A 66-million-year-old tooth found in India has paleontologists questioning their theories about the rise and spread of hoofed mammals.
The tooth may have belonged to one of the condylarths, according to a new study led by Guntupalli Prasad of the University of Jammu in India.
This group of primitive mammals included the ancestors of modern hoofed animals such as goats, horses, cows, sheep, and deer.
But the newfound molar is about three million years older than the earliest known condylarth specimen.
This places it on the Indian subcontinent at a time when the landmass was a drifting island that had just broken away from the supercontinent called Gondwana.
Animals Adrift
The find, described in this week's issue of the journal Science, may help fuel a controversial theory that what is now India was the prehistoric source of many plant and animal species.
"The fossil record shows [for example] that the Indian subcontinent was the center of origin for whales" 55 million years ago, Prasad said.

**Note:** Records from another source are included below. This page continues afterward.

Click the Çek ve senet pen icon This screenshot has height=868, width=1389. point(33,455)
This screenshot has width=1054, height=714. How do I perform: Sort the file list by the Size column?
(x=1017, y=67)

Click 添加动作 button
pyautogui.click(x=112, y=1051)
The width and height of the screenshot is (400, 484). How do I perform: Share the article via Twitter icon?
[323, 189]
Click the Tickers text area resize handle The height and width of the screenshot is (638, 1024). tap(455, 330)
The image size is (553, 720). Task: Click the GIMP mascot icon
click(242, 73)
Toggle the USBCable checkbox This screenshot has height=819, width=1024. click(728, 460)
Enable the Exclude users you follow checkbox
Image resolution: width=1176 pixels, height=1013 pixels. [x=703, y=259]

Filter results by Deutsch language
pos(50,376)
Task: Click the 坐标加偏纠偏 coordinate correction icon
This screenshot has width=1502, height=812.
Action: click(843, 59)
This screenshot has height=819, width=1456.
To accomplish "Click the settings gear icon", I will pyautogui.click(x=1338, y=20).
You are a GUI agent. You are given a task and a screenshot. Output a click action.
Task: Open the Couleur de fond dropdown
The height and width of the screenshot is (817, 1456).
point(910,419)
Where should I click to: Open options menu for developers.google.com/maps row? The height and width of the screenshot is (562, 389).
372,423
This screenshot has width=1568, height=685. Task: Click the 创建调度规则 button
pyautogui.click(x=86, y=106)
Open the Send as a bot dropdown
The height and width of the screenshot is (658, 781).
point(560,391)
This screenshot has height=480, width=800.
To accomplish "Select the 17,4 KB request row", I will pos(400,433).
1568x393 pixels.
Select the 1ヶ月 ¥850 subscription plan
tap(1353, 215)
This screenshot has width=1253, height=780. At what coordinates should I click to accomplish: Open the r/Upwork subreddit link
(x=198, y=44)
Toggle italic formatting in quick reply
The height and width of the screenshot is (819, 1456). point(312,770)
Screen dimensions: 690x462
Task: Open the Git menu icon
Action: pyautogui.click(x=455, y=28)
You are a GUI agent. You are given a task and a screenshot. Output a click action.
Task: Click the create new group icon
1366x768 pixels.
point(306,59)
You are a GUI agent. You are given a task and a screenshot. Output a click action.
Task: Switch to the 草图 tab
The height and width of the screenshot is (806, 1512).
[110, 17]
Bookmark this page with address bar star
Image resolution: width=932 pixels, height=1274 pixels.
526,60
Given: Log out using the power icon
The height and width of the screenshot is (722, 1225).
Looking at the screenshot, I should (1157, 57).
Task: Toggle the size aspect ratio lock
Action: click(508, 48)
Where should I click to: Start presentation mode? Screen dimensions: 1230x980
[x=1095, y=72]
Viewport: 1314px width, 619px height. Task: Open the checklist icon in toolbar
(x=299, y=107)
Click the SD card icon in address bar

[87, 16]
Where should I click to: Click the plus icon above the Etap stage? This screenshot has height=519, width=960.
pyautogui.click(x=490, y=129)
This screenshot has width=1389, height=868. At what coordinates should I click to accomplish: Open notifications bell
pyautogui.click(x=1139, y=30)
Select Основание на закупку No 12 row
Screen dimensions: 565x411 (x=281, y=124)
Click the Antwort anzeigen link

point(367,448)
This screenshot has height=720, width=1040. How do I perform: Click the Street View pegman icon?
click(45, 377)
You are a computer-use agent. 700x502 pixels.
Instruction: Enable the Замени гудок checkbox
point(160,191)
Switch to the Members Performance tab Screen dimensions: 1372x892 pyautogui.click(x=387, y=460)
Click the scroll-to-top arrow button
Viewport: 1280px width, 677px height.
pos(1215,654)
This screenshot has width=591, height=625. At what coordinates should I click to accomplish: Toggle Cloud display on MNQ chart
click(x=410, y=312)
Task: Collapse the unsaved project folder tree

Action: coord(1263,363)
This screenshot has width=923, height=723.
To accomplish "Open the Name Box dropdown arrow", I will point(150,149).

"Similarly, many researchers had postulated that mammalian groups may have originated from basal Gondwanan stocks during the northward flight of India and finally dispersed to Asia when India collided with the Asian mainland around 55 million years ago."
But the tooth's ultimate identification is far from certain.
J. David Archibald, an evolutionary biologist at San Diego State University, believes that the molar certainly belonged to an ancient mammal, but that we cannot be certain what type.
"It has interesting biogeographic implications, whatever it is," he said.